In questo spettacolo, l’attore padovano racconta una piccola epopea personale, con lo stile personalissimo e inconfondibile che rende uniche le sue narrazioni: è la storia del padre, partigiano, Valerio, nome di battaglia Bepi, lo stesso nome del nonno che aveva combattuto durante la Prima Guerra Mondiale, durante il suo ritorno dalla prigionia in un campo di concentramento, alla fine della Seconda Guerra Mondiale.

Valerio, classe 1929, tipografo compositore e giovanissimo partigiano di una banda attiva nel padovano, assieme a Vladimiro, Tombola e Pippo, coordinati dal tenente degli alpini Stelio Luconi reduce dalla Russia, ha vari incarichi: il recupero dei materiali dagli aviolanci, la produzione e la diffusione di stampa clandestina.
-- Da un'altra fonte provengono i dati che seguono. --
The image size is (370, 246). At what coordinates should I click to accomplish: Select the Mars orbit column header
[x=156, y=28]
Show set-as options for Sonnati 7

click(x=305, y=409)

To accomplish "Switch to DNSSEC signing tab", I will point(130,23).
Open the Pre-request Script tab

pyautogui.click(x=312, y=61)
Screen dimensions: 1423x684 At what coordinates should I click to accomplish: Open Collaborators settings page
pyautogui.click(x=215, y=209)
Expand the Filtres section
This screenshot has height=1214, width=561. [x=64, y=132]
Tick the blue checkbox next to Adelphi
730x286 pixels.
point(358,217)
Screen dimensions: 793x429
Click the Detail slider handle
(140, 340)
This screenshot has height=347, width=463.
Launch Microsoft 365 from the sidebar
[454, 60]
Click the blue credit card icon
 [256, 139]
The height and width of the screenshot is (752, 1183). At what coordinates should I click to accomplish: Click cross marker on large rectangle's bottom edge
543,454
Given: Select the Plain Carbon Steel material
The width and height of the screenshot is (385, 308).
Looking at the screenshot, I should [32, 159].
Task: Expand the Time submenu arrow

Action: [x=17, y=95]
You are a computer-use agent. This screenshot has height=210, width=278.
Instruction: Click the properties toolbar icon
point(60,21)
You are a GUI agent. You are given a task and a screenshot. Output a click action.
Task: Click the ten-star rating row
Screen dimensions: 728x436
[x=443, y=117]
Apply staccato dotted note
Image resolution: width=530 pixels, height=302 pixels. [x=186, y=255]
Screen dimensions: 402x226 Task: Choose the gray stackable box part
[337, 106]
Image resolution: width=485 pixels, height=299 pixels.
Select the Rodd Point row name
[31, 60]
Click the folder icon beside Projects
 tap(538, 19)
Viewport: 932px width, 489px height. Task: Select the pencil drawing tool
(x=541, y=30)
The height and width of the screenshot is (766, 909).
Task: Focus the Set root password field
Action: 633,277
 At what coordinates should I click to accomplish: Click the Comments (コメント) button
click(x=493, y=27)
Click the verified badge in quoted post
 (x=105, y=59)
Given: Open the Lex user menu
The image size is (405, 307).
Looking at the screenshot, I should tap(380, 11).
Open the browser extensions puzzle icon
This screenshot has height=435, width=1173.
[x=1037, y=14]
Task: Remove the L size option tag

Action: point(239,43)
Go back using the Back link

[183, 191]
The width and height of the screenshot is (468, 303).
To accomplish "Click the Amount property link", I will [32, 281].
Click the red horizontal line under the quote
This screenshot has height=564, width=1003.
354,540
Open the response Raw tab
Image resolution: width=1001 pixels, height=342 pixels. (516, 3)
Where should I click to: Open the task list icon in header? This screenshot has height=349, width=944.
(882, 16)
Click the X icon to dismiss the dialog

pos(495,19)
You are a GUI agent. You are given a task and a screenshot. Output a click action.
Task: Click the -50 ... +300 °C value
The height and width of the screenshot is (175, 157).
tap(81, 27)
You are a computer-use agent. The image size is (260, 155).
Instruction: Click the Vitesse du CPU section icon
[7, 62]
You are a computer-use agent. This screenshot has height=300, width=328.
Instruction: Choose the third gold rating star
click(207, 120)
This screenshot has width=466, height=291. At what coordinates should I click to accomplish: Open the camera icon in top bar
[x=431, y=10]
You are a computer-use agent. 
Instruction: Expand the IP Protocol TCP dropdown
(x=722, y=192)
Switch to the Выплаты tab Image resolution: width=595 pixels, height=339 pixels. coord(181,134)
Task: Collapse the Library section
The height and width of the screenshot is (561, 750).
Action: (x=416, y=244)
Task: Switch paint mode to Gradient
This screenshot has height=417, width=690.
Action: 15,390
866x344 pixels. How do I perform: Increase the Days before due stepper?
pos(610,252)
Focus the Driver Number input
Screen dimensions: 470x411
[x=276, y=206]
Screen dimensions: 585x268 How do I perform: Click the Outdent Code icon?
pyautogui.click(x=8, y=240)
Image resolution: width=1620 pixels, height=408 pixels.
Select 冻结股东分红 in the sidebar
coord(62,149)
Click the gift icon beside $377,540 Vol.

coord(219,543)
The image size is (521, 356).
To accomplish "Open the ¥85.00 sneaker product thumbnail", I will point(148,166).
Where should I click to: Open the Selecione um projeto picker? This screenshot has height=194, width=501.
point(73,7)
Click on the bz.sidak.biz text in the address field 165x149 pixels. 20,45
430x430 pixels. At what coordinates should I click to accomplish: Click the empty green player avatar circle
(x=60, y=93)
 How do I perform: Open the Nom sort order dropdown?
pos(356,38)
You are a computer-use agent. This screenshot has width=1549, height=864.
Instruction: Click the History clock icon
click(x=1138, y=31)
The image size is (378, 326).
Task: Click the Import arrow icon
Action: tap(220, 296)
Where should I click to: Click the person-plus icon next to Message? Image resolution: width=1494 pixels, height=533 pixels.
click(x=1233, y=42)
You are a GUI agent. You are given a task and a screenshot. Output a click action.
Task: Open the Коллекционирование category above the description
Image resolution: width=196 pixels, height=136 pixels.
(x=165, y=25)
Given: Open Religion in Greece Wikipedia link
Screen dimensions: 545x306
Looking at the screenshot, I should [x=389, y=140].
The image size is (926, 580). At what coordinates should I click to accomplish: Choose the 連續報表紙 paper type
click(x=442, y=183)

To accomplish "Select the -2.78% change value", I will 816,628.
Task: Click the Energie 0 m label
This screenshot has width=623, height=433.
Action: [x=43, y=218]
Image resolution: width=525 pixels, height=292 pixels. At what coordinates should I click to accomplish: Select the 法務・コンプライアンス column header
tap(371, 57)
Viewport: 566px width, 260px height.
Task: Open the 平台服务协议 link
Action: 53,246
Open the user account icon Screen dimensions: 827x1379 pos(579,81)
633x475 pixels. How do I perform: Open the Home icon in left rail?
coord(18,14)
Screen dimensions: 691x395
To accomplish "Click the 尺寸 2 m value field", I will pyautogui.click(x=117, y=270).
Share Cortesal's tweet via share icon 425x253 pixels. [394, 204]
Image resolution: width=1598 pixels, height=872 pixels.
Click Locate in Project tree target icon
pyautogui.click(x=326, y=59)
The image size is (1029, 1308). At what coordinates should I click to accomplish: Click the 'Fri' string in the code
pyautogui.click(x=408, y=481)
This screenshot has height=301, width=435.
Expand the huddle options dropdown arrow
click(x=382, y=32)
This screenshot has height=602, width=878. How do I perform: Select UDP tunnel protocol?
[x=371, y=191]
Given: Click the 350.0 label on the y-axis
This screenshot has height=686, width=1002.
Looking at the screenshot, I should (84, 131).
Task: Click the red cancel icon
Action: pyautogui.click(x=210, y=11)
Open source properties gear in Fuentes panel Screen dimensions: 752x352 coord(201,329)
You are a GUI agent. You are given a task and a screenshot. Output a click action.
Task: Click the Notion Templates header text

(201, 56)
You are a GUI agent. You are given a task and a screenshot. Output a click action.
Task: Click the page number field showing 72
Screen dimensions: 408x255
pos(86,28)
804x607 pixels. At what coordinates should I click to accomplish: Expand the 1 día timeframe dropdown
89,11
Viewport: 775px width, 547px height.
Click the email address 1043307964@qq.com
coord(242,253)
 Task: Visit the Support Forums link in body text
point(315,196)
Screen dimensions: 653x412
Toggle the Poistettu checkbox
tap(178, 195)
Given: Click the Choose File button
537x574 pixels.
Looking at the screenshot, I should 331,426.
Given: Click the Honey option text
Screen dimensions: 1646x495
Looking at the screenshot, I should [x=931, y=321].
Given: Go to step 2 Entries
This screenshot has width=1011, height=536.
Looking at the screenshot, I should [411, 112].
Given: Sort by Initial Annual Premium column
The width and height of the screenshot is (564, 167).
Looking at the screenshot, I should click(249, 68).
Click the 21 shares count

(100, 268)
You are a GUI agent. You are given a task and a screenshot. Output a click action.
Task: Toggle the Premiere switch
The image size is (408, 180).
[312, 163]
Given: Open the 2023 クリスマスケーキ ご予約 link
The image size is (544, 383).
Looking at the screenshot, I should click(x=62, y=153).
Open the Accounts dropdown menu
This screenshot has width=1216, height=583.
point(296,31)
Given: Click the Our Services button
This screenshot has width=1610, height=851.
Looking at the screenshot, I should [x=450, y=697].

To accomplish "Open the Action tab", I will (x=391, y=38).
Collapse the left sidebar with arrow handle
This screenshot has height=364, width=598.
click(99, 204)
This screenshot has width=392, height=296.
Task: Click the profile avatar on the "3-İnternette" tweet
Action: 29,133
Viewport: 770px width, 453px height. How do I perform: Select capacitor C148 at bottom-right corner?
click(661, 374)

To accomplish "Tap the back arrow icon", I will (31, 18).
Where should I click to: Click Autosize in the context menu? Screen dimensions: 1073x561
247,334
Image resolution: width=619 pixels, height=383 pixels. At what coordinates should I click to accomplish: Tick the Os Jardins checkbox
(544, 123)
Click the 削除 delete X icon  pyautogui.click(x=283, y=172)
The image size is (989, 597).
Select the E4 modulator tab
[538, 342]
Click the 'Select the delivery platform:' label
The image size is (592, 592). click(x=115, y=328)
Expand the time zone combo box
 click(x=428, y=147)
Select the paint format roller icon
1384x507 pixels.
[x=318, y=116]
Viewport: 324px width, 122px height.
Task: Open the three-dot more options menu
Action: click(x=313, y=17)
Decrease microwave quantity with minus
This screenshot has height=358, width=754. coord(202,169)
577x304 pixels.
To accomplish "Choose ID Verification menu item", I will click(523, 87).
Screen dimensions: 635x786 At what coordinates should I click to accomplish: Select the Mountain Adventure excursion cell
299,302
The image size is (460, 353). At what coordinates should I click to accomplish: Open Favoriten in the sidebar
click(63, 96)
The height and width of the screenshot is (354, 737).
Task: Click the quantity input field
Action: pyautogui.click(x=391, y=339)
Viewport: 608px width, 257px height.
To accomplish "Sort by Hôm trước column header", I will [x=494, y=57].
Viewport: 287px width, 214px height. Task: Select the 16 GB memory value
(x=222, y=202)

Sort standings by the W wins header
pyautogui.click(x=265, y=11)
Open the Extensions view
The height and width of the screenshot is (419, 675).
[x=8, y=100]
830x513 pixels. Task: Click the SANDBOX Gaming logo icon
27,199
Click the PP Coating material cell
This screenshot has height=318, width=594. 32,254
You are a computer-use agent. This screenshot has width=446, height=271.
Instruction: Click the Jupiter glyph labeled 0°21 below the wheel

Il tradimento di uno della banda farà internare tutti i componenti nel campo di lavoro e sterminio di Ebensee, in Austria. Torneranno a casa soltanto in tre.

La storia di Valerio è simile alla storia di tanti altri italiani che dopo l’8 settembre decisero da che parte stare, la guerra civile ricordata nel titolo; è una storia di ragazzi, di incoscienza, di coraggio e avventura, una storia di gioventù costretta a bruciare in fretta, una storia di lager e abominio nazista, di impietosa lotta per la sopravvivenza.

La vicenda viene ricostruita nello spettacolo  grazie a tracce della memoria familiare, ma anche attraverso documenti ufficiali, integrati dai vividi racconti di Vladimiro, uno dei superstiti (che Andrea Pennacchi chiama zio) e dai libri sulla lotta partigiana, primo fra tutti “I piccoli maestri” di Luigi Meneghello, tanto amato dal protagonista. Le musiche dal vivo contribuiscono a ricreare l’ambientazione di quei momenti storici.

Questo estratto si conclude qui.